▸ TASK REQUIREMENTS
Copy the lines of the listing below word for word, from the line containing "This screenshot has height=1484, width=2480." through the line containing "coordinates (954, 155).", including both of those lines.

▸ RECORDED INFORMATION

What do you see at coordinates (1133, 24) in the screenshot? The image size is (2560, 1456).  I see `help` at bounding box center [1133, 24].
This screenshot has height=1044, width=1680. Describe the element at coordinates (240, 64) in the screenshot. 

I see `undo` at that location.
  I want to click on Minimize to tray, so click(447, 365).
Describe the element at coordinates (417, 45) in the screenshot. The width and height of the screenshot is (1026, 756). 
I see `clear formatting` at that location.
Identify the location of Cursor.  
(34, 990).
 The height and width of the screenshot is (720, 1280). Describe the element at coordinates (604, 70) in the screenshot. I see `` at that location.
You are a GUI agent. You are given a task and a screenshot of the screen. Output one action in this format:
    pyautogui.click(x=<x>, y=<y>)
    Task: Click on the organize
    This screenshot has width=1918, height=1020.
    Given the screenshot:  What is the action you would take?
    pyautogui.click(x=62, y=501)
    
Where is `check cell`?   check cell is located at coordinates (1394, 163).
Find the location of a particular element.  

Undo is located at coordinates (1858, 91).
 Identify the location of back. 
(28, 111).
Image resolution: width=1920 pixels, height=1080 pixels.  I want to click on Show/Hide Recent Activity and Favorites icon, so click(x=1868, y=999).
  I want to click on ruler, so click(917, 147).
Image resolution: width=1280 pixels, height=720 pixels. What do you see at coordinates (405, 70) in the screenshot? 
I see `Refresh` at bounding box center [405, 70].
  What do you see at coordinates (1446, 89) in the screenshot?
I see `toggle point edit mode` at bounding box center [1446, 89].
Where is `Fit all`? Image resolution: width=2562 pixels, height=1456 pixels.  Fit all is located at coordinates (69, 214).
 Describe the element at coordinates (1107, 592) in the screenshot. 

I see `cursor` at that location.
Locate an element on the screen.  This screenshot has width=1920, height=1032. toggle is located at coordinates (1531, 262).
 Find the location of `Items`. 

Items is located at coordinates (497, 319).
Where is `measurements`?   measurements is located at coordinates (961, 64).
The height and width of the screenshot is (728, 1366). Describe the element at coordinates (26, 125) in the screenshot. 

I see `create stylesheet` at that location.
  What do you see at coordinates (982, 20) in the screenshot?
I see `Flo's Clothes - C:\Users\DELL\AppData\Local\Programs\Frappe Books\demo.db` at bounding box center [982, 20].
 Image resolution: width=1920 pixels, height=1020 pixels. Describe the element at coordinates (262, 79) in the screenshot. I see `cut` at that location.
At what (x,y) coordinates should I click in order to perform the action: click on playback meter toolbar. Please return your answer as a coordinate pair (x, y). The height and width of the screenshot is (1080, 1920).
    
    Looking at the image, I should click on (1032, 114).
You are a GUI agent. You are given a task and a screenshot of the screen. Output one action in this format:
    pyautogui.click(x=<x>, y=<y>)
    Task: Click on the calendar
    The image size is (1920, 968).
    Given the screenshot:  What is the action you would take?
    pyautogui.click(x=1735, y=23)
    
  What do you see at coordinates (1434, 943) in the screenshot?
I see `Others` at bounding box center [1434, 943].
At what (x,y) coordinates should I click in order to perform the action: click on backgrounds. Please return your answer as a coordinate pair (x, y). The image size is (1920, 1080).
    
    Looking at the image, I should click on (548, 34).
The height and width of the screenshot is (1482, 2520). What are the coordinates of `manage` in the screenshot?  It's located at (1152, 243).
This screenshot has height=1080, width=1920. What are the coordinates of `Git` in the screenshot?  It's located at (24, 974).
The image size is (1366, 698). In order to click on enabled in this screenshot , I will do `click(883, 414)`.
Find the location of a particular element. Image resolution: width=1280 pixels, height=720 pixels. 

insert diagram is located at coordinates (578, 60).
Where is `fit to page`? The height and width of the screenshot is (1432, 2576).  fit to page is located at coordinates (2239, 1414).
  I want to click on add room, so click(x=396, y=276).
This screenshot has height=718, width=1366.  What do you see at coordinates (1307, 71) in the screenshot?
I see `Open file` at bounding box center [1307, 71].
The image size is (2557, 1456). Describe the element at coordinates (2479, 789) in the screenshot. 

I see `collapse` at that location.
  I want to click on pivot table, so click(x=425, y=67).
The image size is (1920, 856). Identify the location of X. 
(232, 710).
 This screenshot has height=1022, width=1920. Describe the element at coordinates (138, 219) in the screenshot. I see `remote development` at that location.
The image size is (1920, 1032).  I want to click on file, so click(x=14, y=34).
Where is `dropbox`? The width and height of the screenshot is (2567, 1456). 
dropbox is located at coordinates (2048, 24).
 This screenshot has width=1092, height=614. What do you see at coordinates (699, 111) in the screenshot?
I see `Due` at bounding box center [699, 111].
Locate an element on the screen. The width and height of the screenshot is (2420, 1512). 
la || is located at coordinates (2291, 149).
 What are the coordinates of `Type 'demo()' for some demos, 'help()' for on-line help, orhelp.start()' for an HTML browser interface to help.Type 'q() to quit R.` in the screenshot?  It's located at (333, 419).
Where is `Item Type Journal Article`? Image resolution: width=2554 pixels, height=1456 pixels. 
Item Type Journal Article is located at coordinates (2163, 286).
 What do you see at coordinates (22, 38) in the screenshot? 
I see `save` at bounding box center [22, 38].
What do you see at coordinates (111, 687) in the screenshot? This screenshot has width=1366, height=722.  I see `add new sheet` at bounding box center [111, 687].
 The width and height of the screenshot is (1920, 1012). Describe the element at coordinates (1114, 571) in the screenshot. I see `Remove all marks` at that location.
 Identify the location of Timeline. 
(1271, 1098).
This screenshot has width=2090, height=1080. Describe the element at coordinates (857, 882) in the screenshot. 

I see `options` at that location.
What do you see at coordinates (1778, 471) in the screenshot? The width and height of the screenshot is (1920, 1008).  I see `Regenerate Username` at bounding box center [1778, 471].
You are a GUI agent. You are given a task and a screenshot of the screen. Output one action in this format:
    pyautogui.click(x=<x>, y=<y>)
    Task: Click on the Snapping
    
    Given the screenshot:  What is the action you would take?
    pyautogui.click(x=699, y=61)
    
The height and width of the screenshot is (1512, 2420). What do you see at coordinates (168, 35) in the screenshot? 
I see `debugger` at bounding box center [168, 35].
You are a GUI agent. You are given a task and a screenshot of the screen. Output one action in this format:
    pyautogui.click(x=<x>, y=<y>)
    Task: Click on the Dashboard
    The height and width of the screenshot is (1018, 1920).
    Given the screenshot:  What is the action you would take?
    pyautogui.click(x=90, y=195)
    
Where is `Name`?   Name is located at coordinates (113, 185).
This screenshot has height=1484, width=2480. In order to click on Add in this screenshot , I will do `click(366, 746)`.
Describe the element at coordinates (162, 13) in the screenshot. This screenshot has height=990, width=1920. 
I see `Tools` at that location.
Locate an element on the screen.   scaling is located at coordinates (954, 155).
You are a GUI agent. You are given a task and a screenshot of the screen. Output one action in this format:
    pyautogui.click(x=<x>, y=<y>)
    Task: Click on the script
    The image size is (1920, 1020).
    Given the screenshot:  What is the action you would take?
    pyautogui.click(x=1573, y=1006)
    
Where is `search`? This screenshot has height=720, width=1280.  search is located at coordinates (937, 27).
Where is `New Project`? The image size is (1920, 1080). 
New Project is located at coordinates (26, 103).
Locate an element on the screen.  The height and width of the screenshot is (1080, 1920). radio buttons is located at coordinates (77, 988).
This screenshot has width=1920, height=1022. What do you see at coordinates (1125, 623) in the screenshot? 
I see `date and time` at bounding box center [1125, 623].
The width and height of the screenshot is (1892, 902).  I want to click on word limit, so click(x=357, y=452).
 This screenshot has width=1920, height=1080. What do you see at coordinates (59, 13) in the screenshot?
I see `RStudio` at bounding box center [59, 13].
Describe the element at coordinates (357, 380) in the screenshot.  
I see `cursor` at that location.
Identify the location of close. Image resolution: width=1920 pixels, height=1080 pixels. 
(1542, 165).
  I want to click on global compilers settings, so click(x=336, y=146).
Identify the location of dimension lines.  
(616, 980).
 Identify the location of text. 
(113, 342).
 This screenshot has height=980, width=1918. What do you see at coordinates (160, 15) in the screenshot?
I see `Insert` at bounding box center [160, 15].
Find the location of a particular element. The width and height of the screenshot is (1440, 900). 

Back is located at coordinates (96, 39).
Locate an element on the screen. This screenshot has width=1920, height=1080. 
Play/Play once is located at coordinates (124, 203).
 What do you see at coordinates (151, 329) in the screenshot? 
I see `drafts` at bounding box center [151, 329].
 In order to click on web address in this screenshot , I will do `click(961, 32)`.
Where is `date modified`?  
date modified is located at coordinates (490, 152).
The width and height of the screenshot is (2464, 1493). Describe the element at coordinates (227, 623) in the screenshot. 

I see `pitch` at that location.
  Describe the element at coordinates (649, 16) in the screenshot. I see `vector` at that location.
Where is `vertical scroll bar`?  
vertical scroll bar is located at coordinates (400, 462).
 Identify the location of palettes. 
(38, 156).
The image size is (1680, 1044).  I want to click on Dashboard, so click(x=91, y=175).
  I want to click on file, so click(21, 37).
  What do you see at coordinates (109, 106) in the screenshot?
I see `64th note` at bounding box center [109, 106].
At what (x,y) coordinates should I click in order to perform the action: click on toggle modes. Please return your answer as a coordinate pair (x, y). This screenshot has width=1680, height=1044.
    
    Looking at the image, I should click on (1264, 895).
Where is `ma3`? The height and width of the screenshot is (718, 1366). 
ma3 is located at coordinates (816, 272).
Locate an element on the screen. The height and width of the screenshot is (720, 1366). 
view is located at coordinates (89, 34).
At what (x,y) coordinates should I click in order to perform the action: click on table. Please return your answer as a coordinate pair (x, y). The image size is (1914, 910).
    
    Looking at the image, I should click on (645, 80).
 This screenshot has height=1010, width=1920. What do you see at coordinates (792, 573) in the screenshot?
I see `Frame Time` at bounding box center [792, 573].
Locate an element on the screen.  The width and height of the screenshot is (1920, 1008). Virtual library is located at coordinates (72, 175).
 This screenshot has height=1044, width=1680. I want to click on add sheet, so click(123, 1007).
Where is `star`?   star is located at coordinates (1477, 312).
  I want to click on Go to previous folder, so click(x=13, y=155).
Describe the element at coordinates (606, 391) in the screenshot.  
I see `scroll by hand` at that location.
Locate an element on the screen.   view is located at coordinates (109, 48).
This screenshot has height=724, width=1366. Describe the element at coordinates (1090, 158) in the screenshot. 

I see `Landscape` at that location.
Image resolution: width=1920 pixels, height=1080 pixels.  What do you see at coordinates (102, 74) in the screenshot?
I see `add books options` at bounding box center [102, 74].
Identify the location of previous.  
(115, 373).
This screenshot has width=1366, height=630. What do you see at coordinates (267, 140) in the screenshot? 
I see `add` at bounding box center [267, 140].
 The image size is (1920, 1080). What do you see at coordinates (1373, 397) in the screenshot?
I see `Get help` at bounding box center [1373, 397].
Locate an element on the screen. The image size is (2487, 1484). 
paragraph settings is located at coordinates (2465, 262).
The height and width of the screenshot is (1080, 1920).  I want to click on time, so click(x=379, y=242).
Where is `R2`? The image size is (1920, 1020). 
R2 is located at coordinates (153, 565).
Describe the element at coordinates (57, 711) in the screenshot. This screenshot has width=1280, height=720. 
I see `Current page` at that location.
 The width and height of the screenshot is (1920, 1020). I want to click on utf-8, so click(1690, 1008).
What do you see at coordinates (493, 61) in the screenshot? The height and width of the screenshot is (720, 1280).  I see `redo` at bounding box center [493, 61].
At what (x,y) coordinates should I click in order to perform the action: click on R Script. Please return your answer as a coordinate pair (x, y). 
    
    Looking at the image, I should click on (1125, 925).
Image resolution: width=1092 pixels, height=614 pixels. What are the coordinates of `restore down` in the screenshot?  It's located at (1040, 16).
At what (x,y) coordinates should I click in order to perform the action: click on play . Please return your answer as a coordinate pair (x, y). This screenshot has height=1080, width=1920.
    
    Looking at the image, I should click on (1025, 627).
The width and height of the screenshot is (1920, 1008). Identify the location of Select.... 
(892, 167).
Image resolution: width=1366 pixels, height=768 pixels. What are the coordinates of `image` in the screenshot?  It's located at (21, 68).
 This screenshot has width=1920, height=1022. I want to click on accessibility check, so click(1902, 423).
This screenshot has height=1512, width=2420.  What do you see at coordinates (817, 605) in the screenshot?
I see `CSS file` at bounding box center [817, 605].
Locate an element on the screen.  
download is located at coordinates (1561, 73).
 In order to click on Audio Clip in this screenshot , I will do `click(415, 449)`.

▸ FINISHED EXERCISE
This screenshot has height=1484, width=2480. In order to click on Add in this screenshot , I will do `click(366, 746)`.
Describe the element at coordinates (162, 13) in the screenshot. This screenshot has height=990, width=1920. 
I see `Tools` at that location.
Locate an element on the screen.   scaling is located at coordinates (954, 155).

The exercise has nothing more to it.